===== Extract provided =====

EPA asks federal appeals court to dismiss challenge to Housatonic River cleanup plan

A section of the Housatonic River in Pittsfield, Massachusetts, where PCB-contaminated sediment was excavated and removed, in a file photo. Cleanup of the first two miles of the river south of the former GE plant was completed by 2006. River advocates have filed an appeal against the EPA's plan to clean up the rest of the river.

A section of the Housatonic River in Pittsfield, Massachusetts, where PCB-contaminated sediment was excavated and removed, in a file photo. Cleanup of the first two miles of the river south of the former GE plant was completed by 2006. River advocates have filed an appeal against the EPA’s plan to clean up the rest of the river. (Nancy Eve Cohen/NEPM)

The U.S. Environmental Protection Agency has asked the 1st Circuit Court of Appeals to dismiss a challenge to the EPA’s Housatonic River cleanup plan. The appeal was brought by two environmental groups.

=====

> Task requirements:
(1) Using the Housatonic River cleanup news item, decide whether each statement agrees with it: (a) Cleanup of the first two miles of the river south of the former GE plant was completed by 2006. (b) The appeal was brought by three environmental groups. (c) The EPA has asked the 1st Circuit Court of Appeals to dismiss the challenge. Answer yes or no for each, quoting the deciding words.
(2) Echo the part of the Housatonic River cleanup news item that opens with the words containing "EPA asks federal" and closes with "(Nancy Eve Cohen/NEPM)", unchanged.

===== Raw data =====

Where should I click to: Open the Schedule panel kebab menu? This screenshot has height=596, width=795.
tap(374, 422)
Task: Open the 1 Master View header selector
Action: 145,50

=====

> Expected results:
(1)
(a) Yes: "Cleanup of the first two miles of the river south of the former GE plant was completed by 2006."
(b) No: "The appeal was brought by two environmental groups."
(c) Yes: "The U.S. Environmental Protection Agency has asked the 1st Circuit Court of Appeals to dismiss a challenge to the EPA’s Housatonic River cleanup plan."

(2)
EPA asks federal appeals court to dismiss challenge to Housatonic River cleanup plan

A section of the Housatonic River in Pittsfield, Massachusetts, where PCB-contaminated sediment was excavated and removed, in a file photo. Cleanup of the first two miles of the river south of the former GE plant was completed by 2006. River advocates have filed an appeal against the EPA's plan to clean up the rest of the river.

A section of the Housatonic River in Pittsfield, Massachusetts, where PCB-contaminated sediment was excavated and removed, in a file photo. Cleanup of the first two miles of the river south of the former GE plant was completed by 2006. River advocates have filed an appeal against the EPA’s plan to clean up the rest of the river. (Nancy Eve Cohen/NEPM)